Why oh why couldn't Tara's present have been to get rid of this blooming chip?
______________________________________________________________________
"Well this is just peachy," Spike said looking around the basement. "My crypt is posher than this."
Giles shot him a Look of Death, which Spike promptly ignored. He thought this Devon Coven was supposed to be something special, but here they were in a basement under a wine shop. Around them swirled people in cheap polyester robes walking carefully so as not to rub out the pentagram on the floor. Chalk, people? He wanted to say. At least use blood, or paint or.he had once used a spell that required a pentagram of molten lead. That had hurt, but still you know, class.
Then he saw Willow sitting in the far side of the room. She looked dirty and exhausted. When he caught her eye her expression was vacant, as though she didn't recognize him or Giles. Not bloody polite that, he thought.
"What's wrong with Red?"
"It's quite strenuous, attempting to end the world," Giles said with a hint of sarcasm. " We won't be able to approach her until the binding ritual is complete."
"Will it hurt her?" Spike asked. In his own ears he sounded dispassionate but he felt an uneasy twinge of.what? He tried to name the emotion. Regret? Compassion? Like playing name that tune with a stack of records you haven't heard since 1923. Or 1880, really, if they'd had phonographs back then. God technology was great. The soul on the other hand was making him feel a bit queasy.

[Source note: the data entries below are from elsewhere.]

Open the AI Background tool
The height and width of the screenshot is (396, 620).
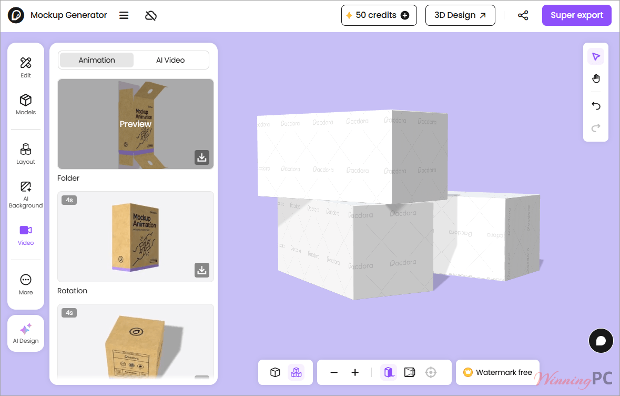[x=26, y=194]
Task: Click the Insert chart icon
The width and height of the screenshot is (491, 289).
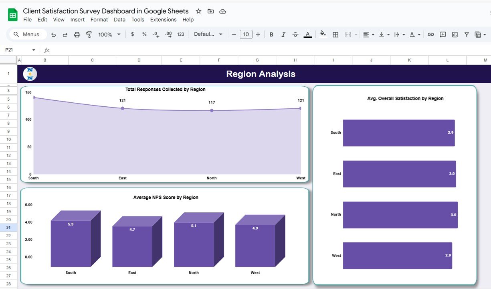Action: 455,35
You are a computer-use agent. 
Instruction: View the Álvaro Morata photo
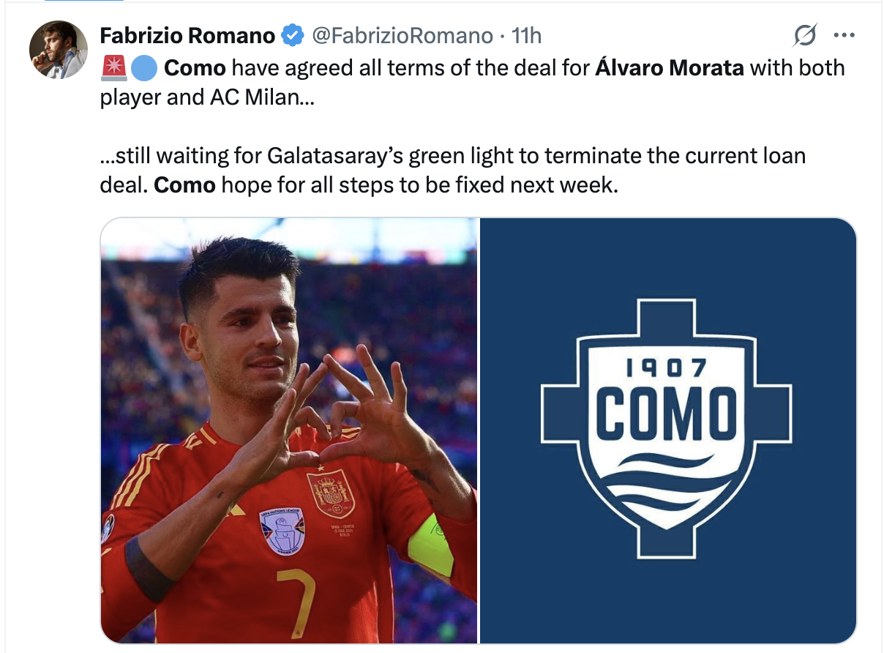coord(289,430)
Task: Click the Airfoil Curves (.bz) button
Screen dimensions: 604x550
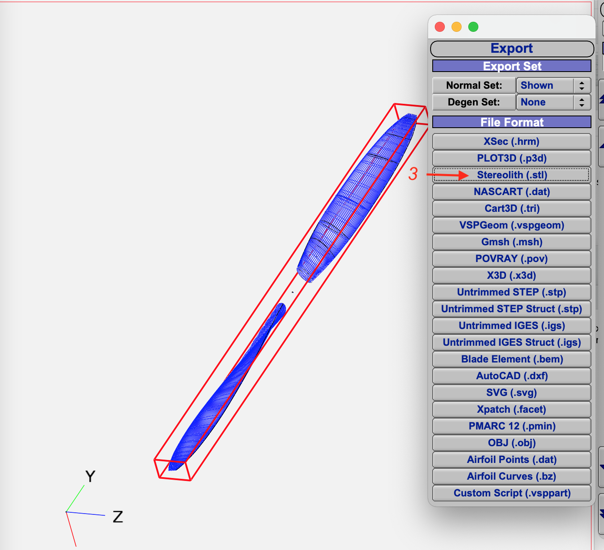Action: click(x=511, y=476)
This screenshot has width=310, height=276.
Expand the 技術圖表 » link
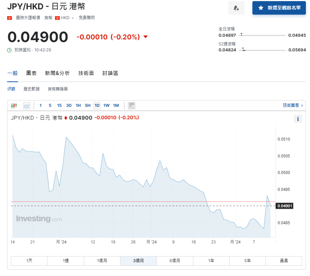(x=293, y=105)
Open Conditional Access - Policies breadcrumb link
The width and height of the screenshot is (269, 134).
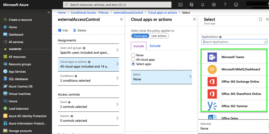[x=90, y=12]
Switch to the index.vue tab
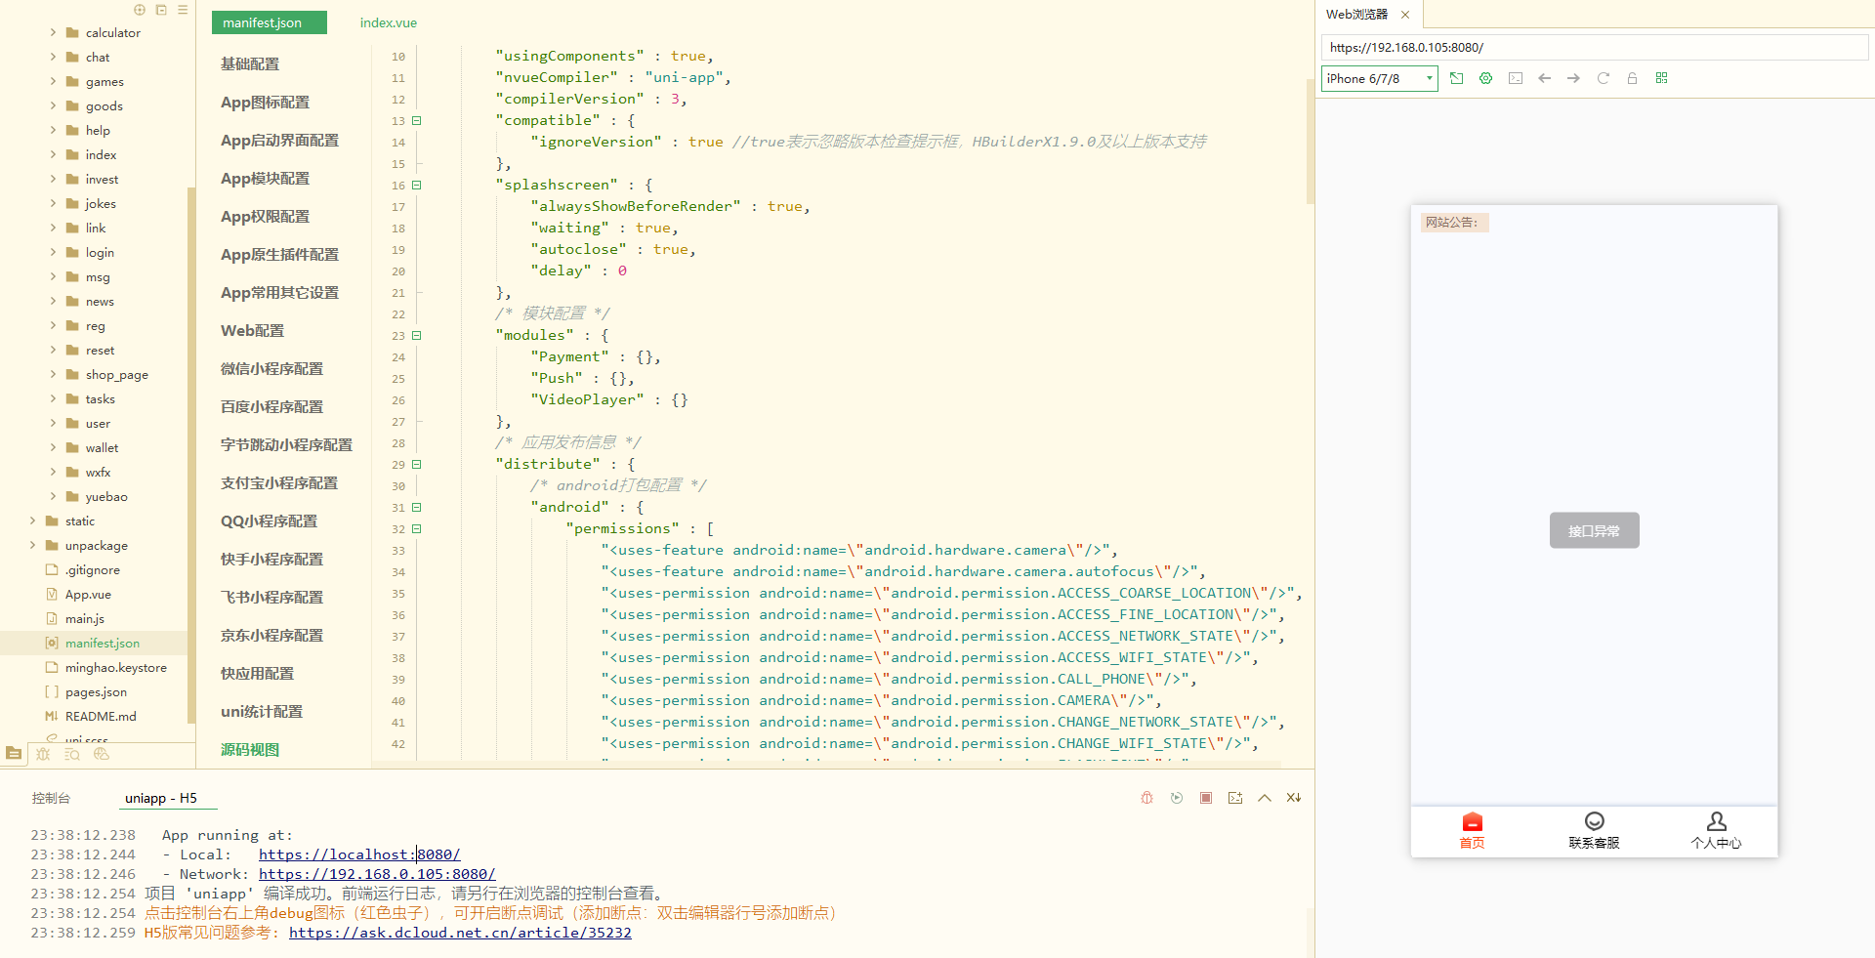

When the members of the coven led Willow into the pentagram, Spike looked around to see if Tara was going to show. He didn't see her. Then the lights went out, the candles were lit, and even with his night vision he couldn't see much of anything. The binding was a bit of a lightshow in itself, of course. The coven chanted in an even rhythm, steady and soothing, although Willow, hugging herself in the center of the circle, looked terrified. As the air around her filled with scarlet light she began to shake, the red glow turned her skin a sickly shade and reflected in her soundless tears. Spike didn't know he had moved forward to help her until Giles caught his arm and pulled him sharply back. The cadence of the chant increased, faster in time with the light that was coalescing around Willow, growing almost solid, wrapping around her body. When the luminous ropes permeated her flesh she gasped and fell, her head making a sickening thump on the floor, smudging the chalk. But that didn't matter now. As the last of the light was absorbed into her skin the chanting slowed and stopped. The coven dispersed, leaving Willow alone and powerless on the floor.
Spike scuffled his heavy black boots over the neat white lines as he walked over to pick her up. In his arms Willow was as pale and light as one of Dru's dolls. Her head lolled back exposing her long neck. Not that he could do anything about it. But still, he thought, a thing of beauty that is.
"I guess she's my responsibility now," Spike said because Giles was staring at him, obviously expecting him to say something.
"Yes. Yes she is. I expect that you will take the utmost care of her."